Events | January 8, 2020

Les Enluminures to Offer Calcagni Book of Hours at NY’s Winter Show

Courtesy of Les Enluminures

The Calcagni Hours (Use of Rome) in Latin, illuminated manuscript on parchment. Florence, 1508. Price: $95,000

New York — Les Enluminures will be exhibiting a variety of art works at the Winter Show, January 24 to February 2, including illuminated manuscripts, sculpture, works of art, and medieval and Renaissance jewelry.

llluminated manuscript leaves and cuttings exhibited at the show include a sparkling example by Attavante degli Attavanti, a High Renaissance artist who worked side-by-side important panel painters in Florence for the Medici court. Here the illuminator depicts two warrior saints, Sergius and Bacchus, in an initial A from a Choir Book. Once belonging to a former curator of the Louvre, Paul Durrieu, this illumination has a sterling provenance and validates Va-sari's praise of Attavante in his "Lives of the Painters" as one of the most "celebrated and famous of miniaturists.”

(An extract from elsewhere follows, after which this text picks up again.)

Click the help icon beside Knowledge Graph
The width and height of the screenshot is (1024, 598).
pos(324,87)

The same artist, or his active workshop, was responsible for a diminutive Book of Hours with a stunning sequence of pictures made for the Calcagni family in Florence and dated 1508. Numerous Books of Hours survive as captivating artistic expressions of daily medieval life, but dated Books of Hours associated with known patrons are rare. ln the case of the Calcagni Hours, archival research on the family evokes the small elite world of Florence during the period: Michelangelo and the papal secretary corresponded about the Calcagni properties, which they hoped to purchase in order to suppress the family's participation in a project they opposed.

ln the Middle Ages, as today, public areas in civic centers often mounted Christmas tableau of the Nativity story. Les Enluminures is bringing two such sculptures from Lombardy. Entirely unique, they depict the Ox and the Ass from the Nativity story sculpted by the De Donati brothers, artists active for the princely Sforza family. With original polychrome (although the ox has restored horns), the pair of animals are ubiquitous in Christmas scenes of the Nativity and are lauded in many more recent Christmas carols: "the ox and ass before him bow, and he is in the manger now; Christ is born today."

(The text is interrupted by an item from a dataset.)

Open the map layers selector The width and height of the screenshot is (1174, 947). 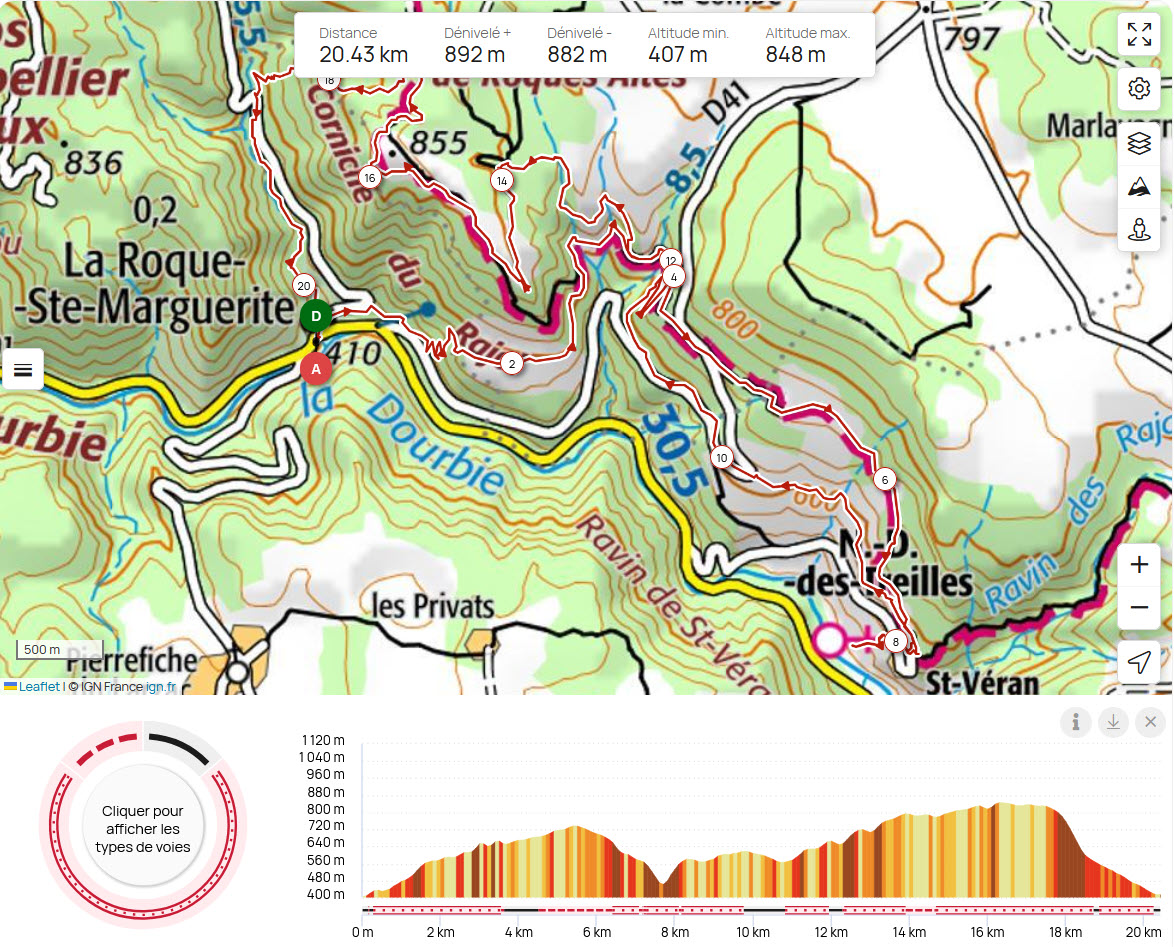point(1138,143)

Another work of art highlighted at the show is a Gothie box, "a mysterious coffret" as the current exhibition in Paris calls it. This is an interesting example, not only because of the rare image by Jean d'Ypres of Saint Roch, who protected against the plague, but because of the typology of the Coffer, which is distinctive from others in the group. Recent research confirms the unique importance of these prints for a reconstruction of the early history of the graphic arts in France, but also reveals that the boxes themselves must have served to carry manuscripts along with other precious devotional objects. Representative of a new generation of French artists, Jean d'Ypres tried his hand at a variety of media in addition to these prints, images in printed Books of Hours, stained glass, and ivories, he was also responsible for the designs of the famous Unicorn Tapestries.

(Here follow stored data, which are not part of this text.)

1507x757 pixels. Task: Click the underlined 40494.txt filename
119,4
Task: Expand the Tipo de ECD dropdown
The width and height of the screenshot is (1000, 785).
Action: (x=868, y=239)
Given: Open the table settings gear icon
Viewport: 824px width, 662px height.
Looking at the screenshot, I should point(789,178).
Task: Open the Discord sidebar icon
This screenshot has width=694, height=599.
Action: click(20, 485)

Founded by Dr. Sandra Hindman more than twenty-five years ago and with locations in Paris, Chicago, and New York, Les Enluminures has forged long-standing relationships with major museums and prestigious private collections throughout the world. lt exhibits at TEFAF Maastricht, Masterpiece, and Frieze Masters. The gallery is well-known for the level of its scholarship but also for the diversity, high quality, and provenance of the works it offers for sale.

Sandra Hindman states: "We are delighted to be returning once again to the Winter Show, which has consistently been one of our most successful venues. We look forward to this year with much enthusiasm."